There are a lot more details to the concept of Intelligent Storage that I’ll cover in subsequent posts, but I wanted to start with it as a broad concept. I was “dancing” around the concept in a presentation I was working on and I’d like to thank Tom Kyte for pointing out the importance of this concept.
What does Intelligent Storage mean for performance? It not only gives us dramatically better baseline performance, but it also means that as our capacity to store data grows, our ability to process that data grows. In contrast, with a traditional SAN or NAS solution, adding more storage only increases capacity, it does not increase performance. Sure, you have to add enough spindles to spread the load, but at a certain point adding more spindles will do nothing to improve your performance. The bottleneck will simply shift from the storage to the network.
Lets use an example of scanning a 10 TB table, such as our previous example based on the employees table. When we query this table in a traditional storage model, we’ll have to ship all 10 TB across the wire.

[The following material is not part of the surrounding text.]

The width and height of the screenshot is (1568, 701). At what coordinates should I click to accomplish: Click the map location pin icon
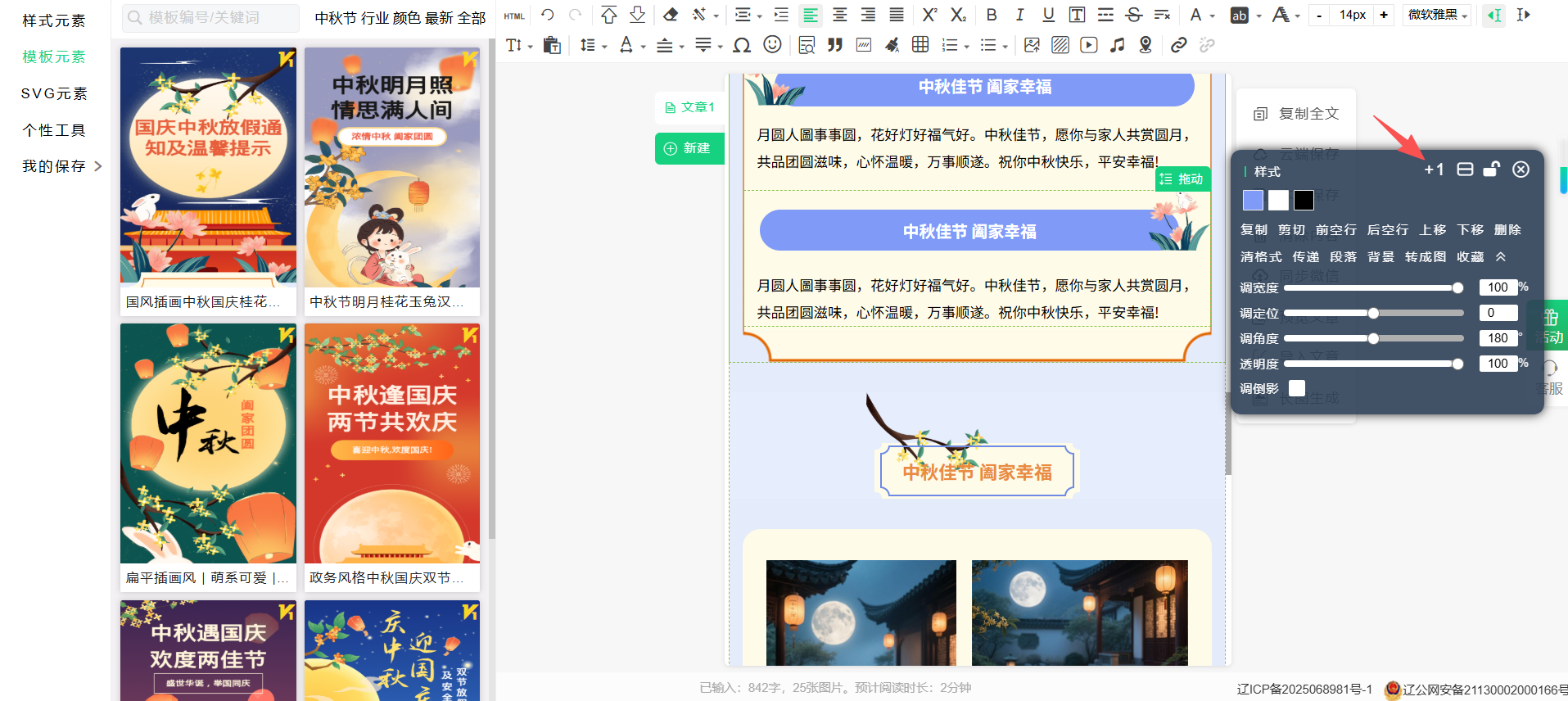[1145, 45]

Yes, the database will likely cache portions of this table in the buffer cache, but you simply don’t have enough RAM to cache 10 TB. Now when we run the same query against Exadata, we only need to ship the rows and columns we asked for across the network. Now imagine that table grows to 100 TB and we need to add storage to handle this growth. In a traditional model, as our table grows our query will get continuously slower. With Exadata, adding storage also adds processing power which allows us to maintain consistent performance even as our table continues to grow.